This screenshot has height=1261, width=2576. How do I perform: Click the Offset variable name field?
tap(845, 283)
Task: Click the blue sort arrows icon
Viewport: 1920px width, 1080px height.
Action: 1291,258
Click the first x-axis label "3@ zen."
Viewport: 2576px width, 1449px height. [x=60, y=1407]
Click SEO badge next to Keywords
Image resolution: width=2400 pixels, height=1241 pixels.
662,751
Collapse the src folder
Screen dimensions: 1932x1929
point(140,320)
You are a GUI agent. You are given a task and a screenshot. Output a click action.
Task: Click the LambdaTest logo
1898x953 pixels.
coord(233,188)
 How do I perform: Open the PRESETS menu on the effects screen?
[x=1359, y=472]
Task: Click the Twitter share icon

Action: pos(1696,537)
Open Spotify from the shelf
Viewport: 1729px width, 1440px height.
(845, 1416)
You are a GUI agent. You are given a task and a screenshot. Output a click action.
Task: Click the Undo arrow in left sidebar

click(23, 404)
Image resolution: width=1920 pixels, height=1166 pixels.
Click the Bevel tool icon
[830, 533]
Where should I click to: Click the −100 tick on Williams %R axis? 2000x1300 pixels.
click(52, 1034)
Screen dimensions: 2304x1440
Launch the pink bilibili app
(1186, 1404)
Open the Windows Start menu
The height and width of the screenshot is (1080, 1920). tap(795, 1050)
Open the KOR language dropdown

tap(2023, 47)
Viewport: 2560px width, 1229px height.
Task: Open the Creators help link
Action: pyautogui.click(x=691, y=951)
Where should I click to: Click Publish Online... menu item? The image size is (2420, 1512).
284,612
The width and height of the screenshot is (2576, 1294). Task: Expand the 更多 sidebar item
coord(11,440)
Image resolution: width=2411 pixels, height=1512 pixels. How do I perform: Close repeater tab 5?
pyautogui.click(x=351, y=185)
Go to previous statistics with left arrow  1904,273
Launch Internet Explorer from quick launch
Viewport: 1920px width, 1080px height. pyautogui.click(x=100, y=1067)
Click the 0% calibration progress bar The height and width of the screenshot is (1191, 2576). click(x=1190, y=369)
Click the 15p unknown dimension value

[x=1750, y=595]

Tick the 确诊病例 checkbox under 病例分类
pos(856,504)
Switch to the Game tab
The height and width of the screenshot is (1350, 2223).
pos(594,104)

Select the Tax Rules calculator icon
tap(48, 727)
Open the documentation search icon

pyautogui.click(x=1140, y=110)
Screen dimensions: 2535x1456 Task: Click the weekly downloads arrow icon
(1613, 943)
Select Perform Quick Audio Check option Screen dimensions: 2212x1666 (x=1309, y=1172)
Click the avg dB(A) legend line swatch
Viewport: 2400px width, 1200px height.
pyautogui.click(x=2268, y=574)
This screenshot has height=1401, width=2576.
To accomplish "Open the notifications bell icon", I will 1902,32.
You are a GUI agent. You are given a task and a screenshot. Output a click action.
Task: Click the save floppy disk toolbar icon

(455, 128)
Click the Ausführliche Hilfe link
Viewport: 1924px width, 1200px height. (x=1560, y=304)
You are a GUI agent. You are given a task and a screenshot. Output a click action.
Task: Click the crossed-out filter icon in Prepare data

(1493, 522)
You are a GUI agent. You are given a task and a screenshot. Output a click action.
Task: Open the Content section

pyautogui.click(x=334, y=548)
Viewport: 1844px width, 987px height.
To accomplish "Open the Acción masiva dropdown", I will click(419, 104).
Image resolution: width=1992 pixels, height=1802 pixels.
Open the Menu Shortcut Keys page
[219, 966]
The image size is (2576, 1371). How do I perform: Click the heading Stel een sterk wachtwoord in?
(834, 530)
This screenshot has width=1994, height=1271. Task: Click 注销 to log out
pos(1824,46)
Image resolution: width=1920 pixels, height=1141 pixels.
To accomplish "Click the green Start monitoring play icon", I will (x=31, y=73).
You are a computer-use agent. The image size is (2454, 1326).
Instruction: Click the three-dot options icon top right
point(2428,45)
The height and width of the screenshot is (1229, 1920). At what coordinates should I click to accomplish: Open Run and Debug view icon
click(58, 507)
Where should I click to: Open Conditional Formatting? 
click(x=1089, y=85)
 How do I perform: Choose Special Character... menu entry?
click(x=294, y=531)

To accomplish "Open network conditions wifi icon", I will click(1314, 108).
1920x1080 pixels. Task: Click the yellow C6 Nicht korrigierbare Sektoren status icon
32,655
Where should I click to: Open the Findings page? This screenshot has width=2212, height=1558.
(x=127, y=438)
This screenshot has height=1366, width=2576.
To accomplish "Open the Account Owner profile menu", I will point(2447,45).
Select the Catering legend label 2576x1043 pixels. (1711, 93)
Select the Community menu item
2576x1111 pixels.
##########
PROBLEM STATEMENT
An exact reproduction of all the entries above is required.

RESULT OF THIS EXERCISE
This screenshot has height=1261, width=2576. How do I perform: Click the Offset variable name field?
tap(845, 283)
Task: Click the blue sort arrows icon
Viewport: 1920px width, 1080px height.
Action: 1291,258
Click the first x-axis label "3@ zen."
Viewport: 2576px width, 1449px height. [x=60, y=1407]
Click SEO badge next to Keywords
Image resolution: width=2400 pixels, height=1241 pixels.
662,751
Collapse the src folder
Screen dimensions: 1932x1929
point(140,320)
You are a GUI agent. You are given a task and a screenshot. Output a click action.
Task: Click the LambdaTest logo
1898x953 pixels.
coord(233,188)
 How do I perform: Open the PRESETS menu on the effects screen?
[x=1359, y=472]
Task: Click the Twitter share icon

Action: pos(1696,537)
Open Spotify from the shelf
Viewport: 1729px width, 1440px height.
(845, 1416)
You are a GUI agent. You are given a task and a screenshot. Output a click action.
Task: Click the Undo arrow in left sidebar

click(23, 404)
Image resolution: width=1920 pixels, height=1166 pixels.
Click the Bevel tool icon
[830, 533]
Where should I click to: Click the −100 tick on Williams %R axis? 2000x1300 pixels.
click(52, 1034)
Screen dimensions: 2304x1440
Launch the pink bilibili app
(1186, 1404)
Open the Windows Start menu
The height and width of the screenshot is (1080, 1920). tap(795, 1050)
Open the KOR language dropdown

tap(2023, 47)
Viewport: 2560px width, 1229px height.
Task: Open the Creators help link
Action: pyautogui.click(x=691, y=951)
Where should I click to: Click Publish Online... menu item? The image size is (2420, 1512).
284,612
The width and height of the screenshot is (2576, 1294). Task: Expand the 更多 sidebar item
coord(11,440)
Image resolution: width=2411 pixels, height=1512 pixels. How do I perform: Close repeater tab 5?
pyautogui.click(x=351, y=185)
Go to previous statistics with left arrow  1904,273
Launch Internet Explorer from quick launch
Viewport: 1920px width, 1080px height. pyautogui.click(x=100, y=1067)
Click the 0% calibration progress bar The height and width of the screenshot is (1191, 2576). click(x=1190, y=369)
Click the 15p unknown dimension value

[x=1750, y=595]

Tick the 确诊病例 checkbox under 病例分类
pos(856,504)
Switch to the Game tab
The height and width of the screenshot is (1350, 2223).
pos(594,104)

Select the Tax Rules calculator icon
tap(48, 727)
Open the documentation search icon

pyautogui.click(x=1140, y=110)
Screen dimensions: 2535x1456 Task: Click the weekly downloads arrow icon
(1613, 943)
Select Perform Quick Audio Check option Screen dimensions: 2212x1666 (x=1309, y=1172)
Click the avg dB(A) legend line swatch
Viewport: 2400px width, 1200px height.
pyautogui.click(x=2268, y=574)
This screenshot has height=1401, width=2576.
To accomplish "Open the notifications bell icon", I will 1902,32.
You are a GUI agent. You are given a task and a screenshot. Output a click action.
Task: Click the save floppy disk toolbar icon

(455, 128)
Click the Ausführliche Hilfe link
Viewport: 1924px width, 1200px height. (x=1560, y=304)
You are a GUI agent. You are given a task and a screenshot. Output a click action.
Task: Click the crossed-out filter icon in Prepare data

(1493, 522)
You are a GUI agent. You are given a task and a screenshot. Output a click action.
Task: Open the Content section

pyautogui.click(x=334, y=548)
Viewport: 1844px width, 987px height.
To accomplish "Open the Acción masiva dropdown", I will click(419, 104).
Image resolution: width=1992 pixels, height=1802 pixels.
Open the Menu Shortcut Keys page
[219, 966]
The image size is (2576, 1371). How do I perform: Click the heading Stel een sterk wachtwoord in?
(834, 530)
This screenshot has width=1994, height=1271. Task: Click 注销 to log out
pos(1824,46)
Image resolution: width=1920 pixels, height=1141 pixels.
To accomplish "Click the green Start monitoring play icon", I will (x=31, y=73).
You are a computer-use agent. The image size is (2454, 1326).
Instruction: Click the three-dot options icon top right
point(2428,45)
The height and width of the screenshot is (1229, 1920). At what coordinates should I click to accomplish: Open Run and Debug view icon
click(58, 507)
Where should I click to: Open Conditional Formatting? 
click(x=1089, y=85)
 How do I perform: Choose Special Character... menu entry?
click(x=294, y=531)

To accomplish "Open network conditions wifi icon", I will click(1314, 108).
1920x1080 pixels. Task: Click the yellow C6 Nicht korrigierbare Sektoren status icon
32,655
Where should I click to: Open the Findings page? This screenshot has width=2212, height=1558.
(x=127, y=438)
This screenshot has height=1366, width=2576.
To accomplish "Open the Account Owner profile menu", I will point(2447,45).
Select the Catering legend label 2576x1043 pixels. (1711, 93)
Select the Community menu item
2576x1111 pixels.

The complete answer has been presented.